Supplied passage:

Discretionary language dominates the standards in the agencies’ Preferred Alternative, stating that industrial impacts known to be detrimental to sage grouse would be “avoided” rather than excluded or prevented, that science-based conservation measures would be “considered and encouraged” but not required, and applying protections “when possible,” “when practicable,” and “when necessary.” This type of language grants agencies broad latitude in deciding later whether sage grouse protection measures will be applied or waived when industrial projects are proposed inside lands identified in the plan amendment as Priority Habitats.
“Granting strong, mandatory protections to sage grouse Priority Habitats is not only the cornerstone to sage grouse recovery, but it will also benefit countless other wildlife species that depend on the same sagebrush habitats, from pronghorn antelope to pygmy rabbits,” said Molvar. “There is plenty of room on our public lands for sage grouse and commercial uses, but sage grouse protections need to take precedence over fossil fuel extraction inside the Priority Habitats established for grouse conservation.”
Energy development threatens sage grouse survival throughout Wyoming, according to the U.S. Fish and Wildlife Service’s 2010 finding that protecting the greater sage grouse under the Endangered Species Act was warranted, but precluded by other listing priorities.
The Preferred Alternative for the Wyoming Nine-Plan amendments prescribes strong protections from industrial use only within 0.6 miles of sage grouse leks, and would limit energy development to one site per square mile and 5% overall surface disturbance within Priority Habitats (averaging these limits across broad areas). By contrast, BLM sage grouse experts recommended in the National Technical Team report strong protections within 4 miles of leks, and limiting energy development to one site per square mile and no more than 3% surface disturbance for each square mile, rather than averaging these limits across broad areas. These science-based recommendations would be applied if the agencies adopt Alternatives B or C, but were left out of the agencies’ Preferred Alternative.

Raw data:

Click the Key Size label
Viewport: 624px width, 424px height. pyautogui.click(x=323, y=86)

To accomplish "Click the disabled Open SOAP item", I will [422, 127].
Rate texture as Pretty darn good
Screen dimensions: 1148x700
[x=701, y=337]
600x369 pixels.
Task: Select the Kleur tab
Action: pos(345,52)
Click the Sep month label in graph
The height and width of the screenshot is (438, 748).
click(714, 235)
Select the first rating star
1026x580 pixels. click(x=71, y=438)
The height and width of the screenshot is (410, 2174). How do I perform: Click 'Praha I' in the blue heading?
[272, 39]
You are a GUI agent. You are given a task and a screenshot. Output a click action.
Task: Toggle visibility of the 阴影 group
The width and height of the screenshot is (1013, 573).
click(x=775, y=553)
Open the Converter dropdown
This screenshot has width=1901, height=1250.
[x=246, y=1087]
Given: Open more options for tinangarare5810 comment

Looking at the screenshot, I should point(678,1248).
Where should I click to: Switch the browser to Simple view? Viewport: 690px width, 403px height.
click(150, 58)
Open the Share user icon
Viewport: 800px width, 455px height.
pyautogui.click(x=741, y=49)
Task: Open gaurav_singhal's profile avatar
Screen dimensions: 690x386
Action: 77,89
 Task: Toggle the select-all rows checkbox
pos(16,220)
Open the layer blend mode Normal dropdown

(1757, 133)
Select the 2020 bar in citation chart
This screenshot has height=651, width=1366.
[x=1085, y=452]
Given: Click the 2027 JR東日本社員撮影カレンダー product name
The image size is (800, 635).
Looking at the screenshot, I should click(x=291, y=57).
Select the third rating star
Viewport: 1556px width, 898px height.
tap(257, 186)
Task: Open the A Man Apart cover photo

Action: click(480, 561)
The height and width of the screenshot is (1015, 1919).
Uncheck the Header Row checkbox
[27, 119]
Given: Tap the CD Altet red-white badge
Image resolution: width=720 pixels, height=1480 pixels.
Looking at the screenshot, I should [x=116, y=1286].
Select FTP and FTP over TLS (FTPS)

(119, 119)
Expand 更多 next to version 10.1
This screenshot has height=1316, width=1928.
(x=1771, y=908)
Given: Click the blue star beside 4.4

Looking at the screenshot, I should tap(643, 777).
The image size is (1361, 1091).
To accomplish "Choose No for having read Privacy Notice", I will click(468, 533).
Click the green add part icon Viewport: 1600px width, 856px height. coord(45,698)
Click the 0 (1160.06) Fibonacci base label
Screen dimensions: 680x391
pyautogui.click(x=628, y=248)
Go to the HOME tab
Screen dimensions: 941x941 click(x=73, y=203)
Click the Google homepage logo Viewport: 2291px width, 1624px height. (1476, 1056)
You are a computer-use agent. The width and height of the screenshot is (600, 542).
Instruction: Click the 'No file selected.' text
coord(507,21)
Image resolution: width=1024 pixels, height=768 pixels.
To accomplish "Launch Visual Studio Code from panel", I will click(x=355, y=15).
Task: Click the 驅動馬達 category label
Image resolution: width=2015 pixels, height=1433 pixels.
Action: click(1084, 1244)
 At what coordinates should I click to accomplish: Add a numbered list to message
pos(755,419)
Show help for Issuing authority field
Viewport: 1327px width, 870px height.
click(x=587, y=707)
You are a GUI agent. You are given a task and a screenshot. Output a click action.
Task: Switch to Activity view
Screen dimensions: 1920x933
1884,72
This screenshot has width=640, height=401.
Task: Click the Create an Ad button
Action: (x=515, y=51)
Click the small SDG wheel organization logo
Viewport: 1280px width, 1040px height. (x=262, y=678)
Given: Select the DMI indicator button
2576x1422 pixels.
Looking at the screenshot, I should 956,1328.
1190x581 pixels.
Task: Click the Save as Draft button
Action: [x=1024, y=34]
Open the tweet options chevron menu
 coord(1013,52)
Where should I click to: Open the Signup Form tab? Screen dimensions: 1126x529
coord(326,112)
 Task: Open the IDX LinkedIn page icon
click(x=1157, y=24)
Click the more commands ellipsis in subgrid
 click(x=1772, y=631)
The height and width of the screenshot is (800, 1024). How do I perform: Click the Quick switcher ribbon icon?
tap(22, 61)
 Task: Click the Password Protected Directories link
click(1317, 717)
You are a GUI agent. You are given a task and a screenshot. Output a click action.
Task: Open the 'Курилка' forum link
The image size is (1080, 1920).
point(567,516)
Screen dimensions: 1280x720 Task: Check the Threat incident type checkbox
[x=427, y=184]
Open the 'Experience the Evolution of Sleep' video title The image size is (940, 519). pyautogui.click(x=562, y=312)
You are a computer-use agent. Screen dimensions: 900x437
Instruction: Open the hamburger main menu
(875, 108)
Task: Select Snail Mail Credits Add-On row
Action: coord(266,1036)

Work instructions:
1. Edit the sage grouse passage starting at "The Preferred Alternative" and ending at "agencies’ Preferred Alternative.", changing "leks" to "breeding sites" throughout.
2. Answer these questions from the sage grouse passage.
(a) Within what distance of leks does the Preferred Alternative prescribe strong protections from industrial use?
(b) In what year did the U.S. Fish and Wildlife Service find that protecting the greater sage grouse under the Endangered Species Act was warranted but precluded?
(c) Which two other wildlife species does Molvar name as depending on the same sagebrush habitats?
The rows are separate material and are not part of the sage grouse passage.

Answers in order:
1.
The Preferred Alternative for the Wyoming Nine-Plan amendments prescribes strong protections from industrial use only within 0.6 miles of sage grouse breeding sites, and would limit energy development to one site per square mile and 5% overall surface disturbance within Priority Habitats (averaging these limits across broad areas). By contrast, BLM sage grouse experts recommended in the National Technical Team report strong protections within 4 miles of breeding sites, and limiting energy development to one site per square mile and no more than 3% surface disturbance for each square mile, rather than averaging these limits across broad areas. These science-based recommendations would be applied if the agencies adopt Alternatives B or C, but were left out of the agencies’ Preferred Alternative.

2.
(a) 0.6 miles
(b) 2010
(c) Pronghorn antelope and pygmy rabbits